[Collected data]

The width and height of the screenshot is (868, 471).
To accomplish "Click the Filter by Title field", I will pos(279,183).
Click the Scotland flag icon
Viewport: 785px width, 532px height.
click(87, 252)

_EXERCISE OBJECTIVE_
Nothing should be left out: return all of the records exactly.

_EXERCISE OUTPUT_
The width and height of the screenshot is (868, 471).
To accomplish "Click the Filter by Title field", I will pos(279,183).
Click the Scotland flag icon
Viewport: 785px width, 532px height.
click(87, 252)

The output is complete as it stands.